This model is available as an automated tutorial by selecting Model Examples and Tutorials... > Classic PDE > Black-Scholes Equation from the File menu, viewed as a videotutorial", or alternatively, follow the step-by-step instructions below.
Select the Custom Equation physics mode from the Select Physics drop-down menu.
Press OK to finish and close the dialog box.
Press the Generate button to call the grid generation algorithm.
Enter u' - 1/2*ux_x - ux_t + u_t = (x-t)^5 - 10*(x-t)^4 - 10*(x-t)^3
into the Equation for u edit field.
Enter x^5
into the Initial condition for u edit field.
The values at the two boundaries should be set to -t^5
minus t to the power of 5, at the left boundary, and (1-t)^5
to the right, where t
represents time.
Enter -t^5
into the Dirichlet/Neumann coefficient edit field.
Enter (1-t)^5
into the Dirichlet/Neumann coefficient edit field.
Select Time-Dependent from the Solution and solver type drop-down menu.
Press the Solve button.
To visualize the difference between the computed and exact analytical solution, open the Plot Options and postprocessing settings dialog box and enter the expression u - (x-t)^5
in the edit field for the Surface Plot expression.
Enter 0 1 -5e-3 5e-3
into the edit field for the Axis limits (for the xmin, xmax, ymin, and ymax limits).
Press OK to finish and close the dialog box.

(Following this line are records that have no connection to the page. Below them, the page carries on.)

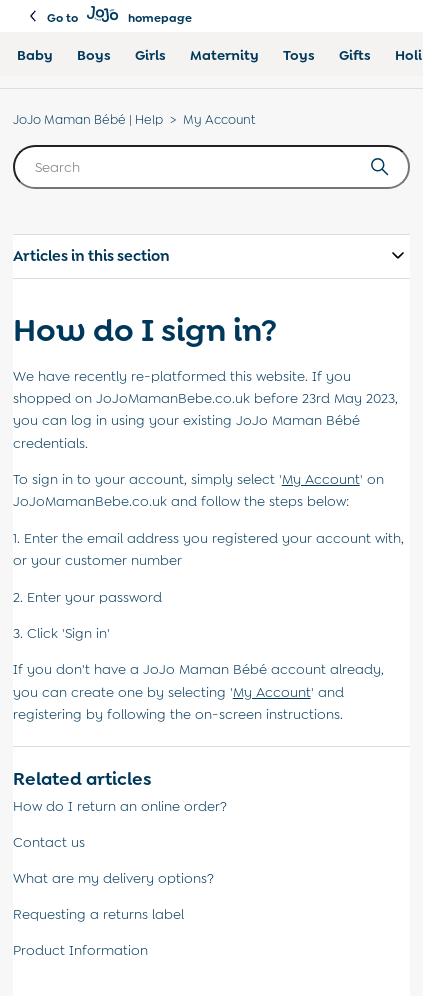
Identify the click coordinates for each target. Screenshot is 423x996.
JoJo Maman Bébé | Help (88, 119)
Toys (299, 55)
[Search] (212, 167)
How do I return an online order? (120, 806)
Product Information (80, 950)
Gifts (355, 55)
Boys (94, 55)
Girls (150, 55)
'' (321, 479)
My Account (219, 119)
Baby (35, 55)
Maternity (224, 55)
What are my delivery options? (113, 878)
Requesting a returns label (98, 914)
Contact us (49, 842)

One can now clearly see that the maximum error has a magnitude of 0.002 around x = 0.25, which can be improved further by using a finer grid and smaller time steps.
The black-scholes equation classic pde model has now been completed and can be saved as a binary (.fea) model file, or exported as a programmable MATLAB m-script text file (available as the example ex_custom_equation1 script file), or GUI script (.fes) file.